[Extracted records]

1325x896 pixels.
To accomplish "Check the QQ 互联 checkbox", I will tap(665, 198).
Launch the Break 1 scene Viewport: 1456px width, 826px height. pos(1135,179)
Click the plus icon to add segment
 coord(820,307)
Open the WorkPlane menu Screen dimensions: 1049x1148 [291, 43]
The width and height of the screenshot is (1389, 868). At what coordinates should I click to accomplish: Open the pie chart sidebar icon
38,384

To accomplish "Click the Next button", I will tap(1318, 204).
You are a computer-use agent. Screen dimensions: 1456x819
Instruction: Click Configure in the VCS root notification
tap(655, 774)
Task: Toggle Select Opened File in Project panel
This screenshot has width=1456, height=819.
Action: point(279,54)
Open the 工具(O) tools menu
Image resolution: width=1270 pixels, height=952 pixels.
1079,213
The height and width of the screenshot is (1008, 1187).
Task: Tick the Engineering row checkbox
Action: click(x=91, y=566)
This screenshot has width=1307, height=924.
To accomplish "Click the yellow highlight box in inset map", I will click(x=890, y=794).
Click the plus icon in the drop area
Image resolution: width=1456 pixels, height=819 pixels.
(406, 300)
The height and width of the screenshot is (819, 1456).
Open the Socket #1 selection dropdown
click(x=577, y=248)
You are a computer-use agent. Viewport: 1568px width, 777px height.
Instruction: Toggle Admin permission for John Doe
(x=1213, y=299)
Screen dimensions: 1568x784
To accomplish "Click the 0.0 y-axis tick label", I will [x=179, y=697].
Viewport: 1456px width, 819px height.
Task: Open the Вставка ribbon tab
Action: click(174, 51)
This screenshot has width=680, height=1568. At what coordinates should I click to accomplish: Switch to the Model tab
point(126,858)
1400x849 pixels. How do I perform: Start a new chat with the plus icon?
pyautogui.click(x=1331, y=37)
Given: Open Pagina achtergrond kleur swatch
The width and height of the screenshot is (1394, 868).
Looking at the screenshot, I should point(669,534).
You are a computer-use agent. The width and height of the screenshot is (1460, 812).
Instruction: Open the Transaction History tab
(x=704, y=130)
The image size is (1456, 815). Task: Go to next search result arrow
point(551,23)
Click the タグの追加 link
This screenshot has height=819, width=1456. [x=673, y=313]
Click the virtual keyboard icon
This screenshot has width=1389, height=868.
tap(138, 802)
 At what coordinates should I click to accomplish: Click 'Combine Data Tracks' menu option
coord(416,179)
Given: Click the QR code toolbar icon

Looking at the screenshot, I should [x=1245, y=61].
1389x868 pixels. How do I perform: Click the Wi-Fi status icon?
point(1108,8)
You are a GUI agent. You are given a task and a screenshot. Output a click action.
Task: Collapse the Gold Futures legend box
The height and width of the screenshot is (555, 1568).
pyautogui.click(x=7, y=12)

[/Extracted records]

**Work instruction**
Copy, without any change, the lines from the one that contains "The image size" to the final line of the entries above.

**Solution for this task**
The image size is (1456, 815). Task: Go to next search result arrow
point(551,23)
Click the タグの追加 link
This screenshot has height=819, width=1456. [x=673, y=313]
Click the virtual keyboard icon
This screenshot has width=1389, height=868.
tap(138, 802)
 At what coordinates should I click to accomplish: Click 'Combine Data Tracks' menu option
coord(416,179)
Given: Click the QR code toolbar icon

Looking at the screenshot, I should [x=1245, y=61].
1389x868 pixels. How do I perform: Click the Wi-Fi status icon?
point(1108,8)
You are a GUI agent. You are given a task and a screenshot. Output a click action.
Task: Collapse the Gold Futures legend box
The height and width of the screenshot is (555, 1568).
pyautogui.click(x=7, y=12)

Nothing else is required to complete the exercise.